START Extract to read
# Before and After Photos



## ChevyPrincess (Aug 27, 2009)

I know a lot of people have rescued horses, or even just bought some that were unhealthy and sickly. I just thought it would be cool to see other's horses before they were healthy, then what they look like now. Be sure to mention the breed! 

This is Cowgirl, my cute pinto mare. This was the first day I brought her home:









This pictures was taken today four weeks later:









That is my B.O's place, how I wish it was mine!! Lol.


----------



## RogueMare (Feb 17, 2010)

Wish I had a great story to tell everyone. /but I just wanted to say how great your little mare looks! how old is she? Whats her story?


----------



## Heartland (Aug 9, 2010)

It is amazing what a horse looks like when someone actually feeds it. Kudos to you. The mare looks great! I have photos of a rescue pony I had, but with his winter coat you can't really tell how skinny he was. I didn't get a good pic before I donated him to a 4H club as a raffle pony. He has a really great home now with 2 little girls who just fawn over him. Happy endings are the best.


----------



## ChevyPrincess (Aug 27, 2009)

Thanks for the comments!!! =)

Cowgirl is said to be 2 1/2 to 3 years old. My mom works at a gas station and she got word of a free horse. It was said to be a black and white paint mare, and there was a possible pregnancy to a stallion who's half sister was an APHA champion. 

I thought it was too good to be true, that surely meant it was a beautiful mare, probably 14.3 hh. I quickly contacted the guy, and he said come and get her. He lived way out in the boonies, don't think I could tell anyone how to get out there. Cowgirl was in a dirt pen with four other horses that was about the size of a large round pen. Her hair was very thin, and her skin had dandruff and was flaky all over. I was surprsied when I saw her, actually sort of dissapointed, but her blue eyes had me hooked.

In the pen, she was wearing a dirty, old, rope halter with a dragging lead. She was supposedly hard to catch, and didn't want to be led. She leads fine for me, and she only has a halter on when I work with her. I think it was an economic issue more than serious abuse. The horses had water and hay, but were all skinny. Her only main fault, she is parrot-mouthed worse than any horse I have seen. And thank God she's not pregnant as the stallion was 15hh!
END Extract to read
[Aim of the task]
Answer these from the thread on horse before-and-after photos above.
1. How long after the first day was the second picture of Cowgirl taken?
2. What did Heartland do with the rescue pony?
3. What is Cowgirl's only main fault, according to ChevyPrincess?
START Entries supplied
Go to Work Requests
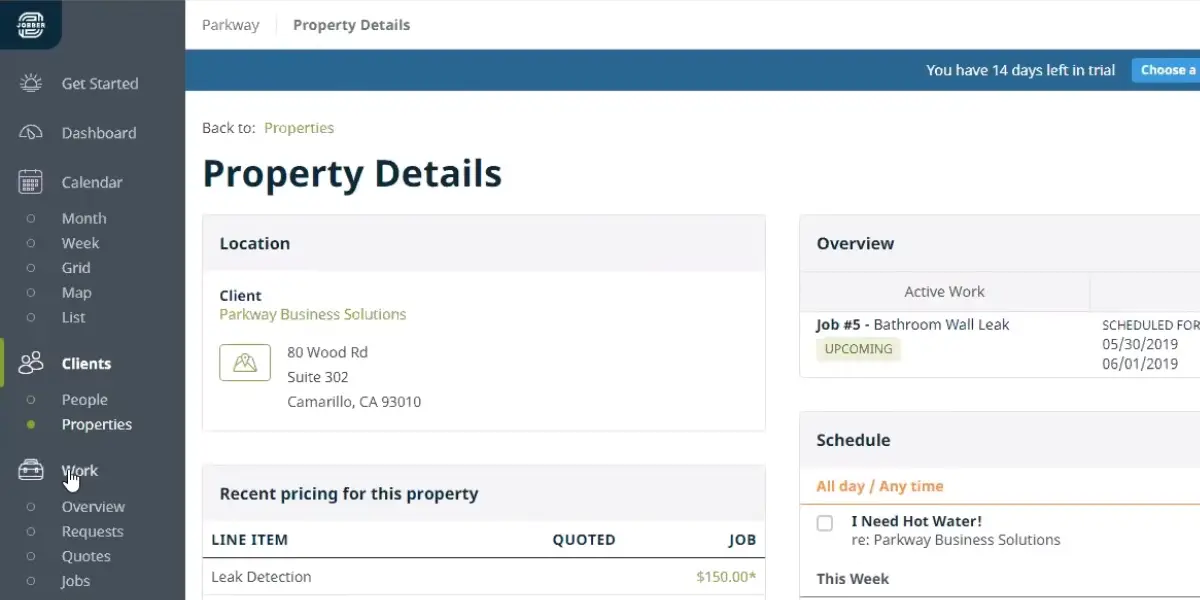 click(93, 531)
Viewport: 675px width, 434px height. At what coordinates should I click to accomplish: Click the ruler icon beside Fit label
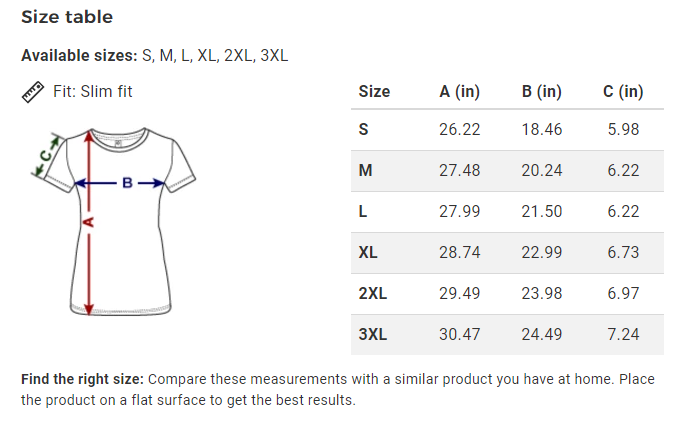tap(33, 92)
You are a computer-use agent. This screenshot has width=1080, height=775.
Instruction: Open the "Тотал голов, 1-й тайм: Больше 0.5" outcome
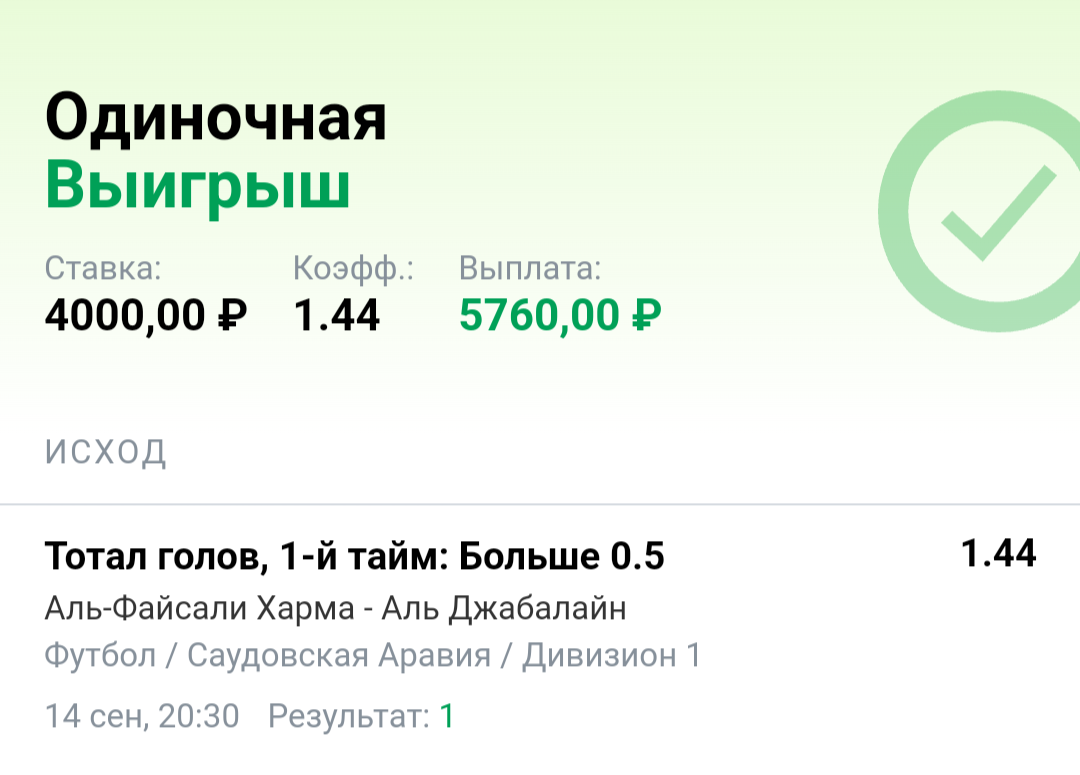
END Entries supplied
[Solution for this problem]
1. Four weeks later.
2. Donated him to a 4H club as a raffle pony.
3. She is parrot-mouthed.